Pac-Nor Barreling, Inc. has emerged from the ashes after a fire last Oct. 23 leveled the machine shop that manufactures precision rifle barrels.
Owner Chris Dichter opted to rebuild the plant at 99299 Overlook Rd., south of Brookings instead of shuttering the business that’s been his passion for more than 35 years. It was back and forth for awhile about whether to rebuild, but because his son Casey wanted to continue the legacy, he decided to go forward.
“We worked pretty much around the clock cleaning up and getting ready to rebuild,” Dichter said. “Luckily, last winter was pretty mild. We worked right through the winter.”
The new 160-foot long by 60-foot wide replacement building is metal this time for fire safety instead of stick-framed.
“We always wanted a bigger building,” Dichter said. “We were running out of room, but the way it came about was disastrous.” Everything is under one roof now.
“We always wanted a ceiling high enough we could run a forklift down the length of it with the boom raised,” he said.
Around the first of June, they started wiring in the machinery and began taking orders.
“We’re running approximately 20 percent of the machines we originally had.
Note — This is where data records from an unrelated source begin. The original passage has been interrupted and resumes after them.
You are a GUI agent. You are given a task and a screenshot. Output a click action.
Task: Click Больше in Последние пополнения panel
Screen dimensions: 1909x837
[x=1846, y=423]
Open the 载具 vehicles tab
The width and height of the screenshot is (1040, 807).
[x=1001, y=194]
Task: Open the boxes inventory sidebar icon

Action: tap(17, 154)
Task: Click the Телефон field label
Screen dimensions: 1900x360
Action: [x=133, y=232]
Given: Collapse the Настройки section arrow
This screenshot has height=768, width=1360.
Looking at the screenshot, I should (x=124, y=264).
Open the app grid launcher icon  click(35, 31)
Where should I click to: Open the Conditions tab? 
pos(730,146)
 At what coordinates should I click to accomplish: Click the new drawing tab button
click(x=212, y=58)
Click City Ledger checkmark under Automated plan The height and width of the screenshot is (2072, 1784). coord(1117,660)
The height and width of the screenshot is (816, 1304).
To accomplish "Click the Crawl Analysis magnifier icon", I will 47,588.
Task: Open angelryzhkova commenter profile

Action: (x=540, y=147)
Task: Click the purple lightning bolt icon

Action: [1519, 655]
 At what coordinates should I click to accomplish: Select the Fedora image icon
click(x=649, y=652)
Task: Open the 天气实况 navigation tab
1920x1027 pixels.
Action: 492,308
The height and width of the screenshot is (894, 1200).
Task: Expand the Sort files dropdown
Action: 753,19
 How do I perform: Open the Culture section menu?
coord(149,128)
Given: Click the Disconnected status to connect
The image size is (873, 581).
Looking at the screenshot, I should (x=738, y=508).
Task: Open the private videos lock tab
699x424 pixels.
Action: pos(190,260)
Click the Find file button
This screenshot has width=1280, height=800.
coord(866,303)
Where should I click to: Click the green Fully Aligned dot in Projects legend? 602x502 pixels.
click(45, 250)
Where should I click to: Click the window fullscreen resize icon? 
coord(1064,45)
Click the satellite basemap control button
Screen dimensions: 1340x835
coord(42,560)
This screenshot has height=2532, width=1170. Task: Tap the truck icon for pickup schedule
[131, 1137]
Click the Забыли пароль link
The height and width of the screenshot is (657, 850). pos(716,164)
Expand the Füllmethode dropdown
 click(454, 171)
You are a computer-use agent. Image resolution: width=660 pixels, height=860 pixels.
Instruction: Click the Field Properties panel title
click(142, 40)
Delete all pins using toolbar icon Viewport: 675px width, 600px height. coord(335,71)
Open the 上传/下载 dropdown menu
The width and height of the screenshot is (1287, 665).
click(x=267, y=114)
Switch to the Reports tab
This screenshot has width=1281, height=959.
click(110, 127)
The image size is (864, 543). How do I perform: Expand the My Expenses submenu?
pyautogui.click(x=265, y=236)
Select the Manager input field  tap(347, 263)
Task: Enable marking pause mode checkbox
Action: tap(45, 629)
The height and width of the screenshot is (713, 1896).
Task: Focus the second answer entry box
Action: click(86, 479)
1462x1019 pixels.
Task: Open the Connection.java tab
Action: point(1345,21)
We’re still working some of the bugs out. Anytime you wire anything in, there’s little things that come up and cause problems. We’re still finding a few of those.”
“We pretty much went through the insurance money and got enough to operate at 20 percent to 25 percent of our capacity. We’ll grow from there.”
Dichter gave a tour of the plant and described each station of the manufacturing process.
The raw metal bars are first cut to length. Each bar then moves to a precision drill to make a hole the entire length of the bar.
Once the hole is drilled in the barrel, it goes to the deep-hole reaming machine. The reamer removes ten-thousandths of an inch. The honing machine smooths the sides of the barrel to within one, one-hundredth of a human hair.
Next the barrel is transferred to the rifling machine. The rifling button is made from solid carbide that has been precision ground with diamond. It looks similar to a drill or router bit. The rifling button creates the rifling, or spiral grooves that are machined inside the barrels. The rifling sets the twist rate of the bullet. The rifling buttons are different sizes and have different rates of twist.
After rifling, the barrel is cleaned out with a special wax material, then goes into the stress relief furnace at 1,050 degrees Fahrenheit. It removes any stress caused by the rifling tool so that when the barrel is contoured, it doesn’t have a “memory” that would make it warp. The barrel then goes to the CNC milling machine, a lathe that creates the contour, or basic shape of the barrel. The company can reproduce 300 of the most popular contours for barrels, or create custom contours to suit various needs.
The company is running full-time now, but progress is slow because they need to remake their tools, like the rifling buttons that they use to produce the barrels. “We’re actually manufacturing the tooling as we get the orders,” he said. Before the fire, they had several hundred rifling buttons. They’ve had to build their own machinery and rebuild other equipment they’ve purchased while manufacturing any replacement parts needed.
The company is known for the precision of the barrels they make with precise symmetry and sizing to tolerances of less than 50-millionths of an inch. Their proprietary technology used for creating a uniform “barrel twist rate” translates into “reduced barrel vibration during bullet transition, increased accuracy potential and reduced barrel fouling.”
Before the fire, the company was exporting barrels to 30 different countries, which requires special permission from the U.S. State Department. Even if the State Department approves a sale, doesn’t mean they will accept the order. After father and son talked about a recent order from the Egyptian military, they turned it down because “it wasn’t clear which way those barrels would be pointed.”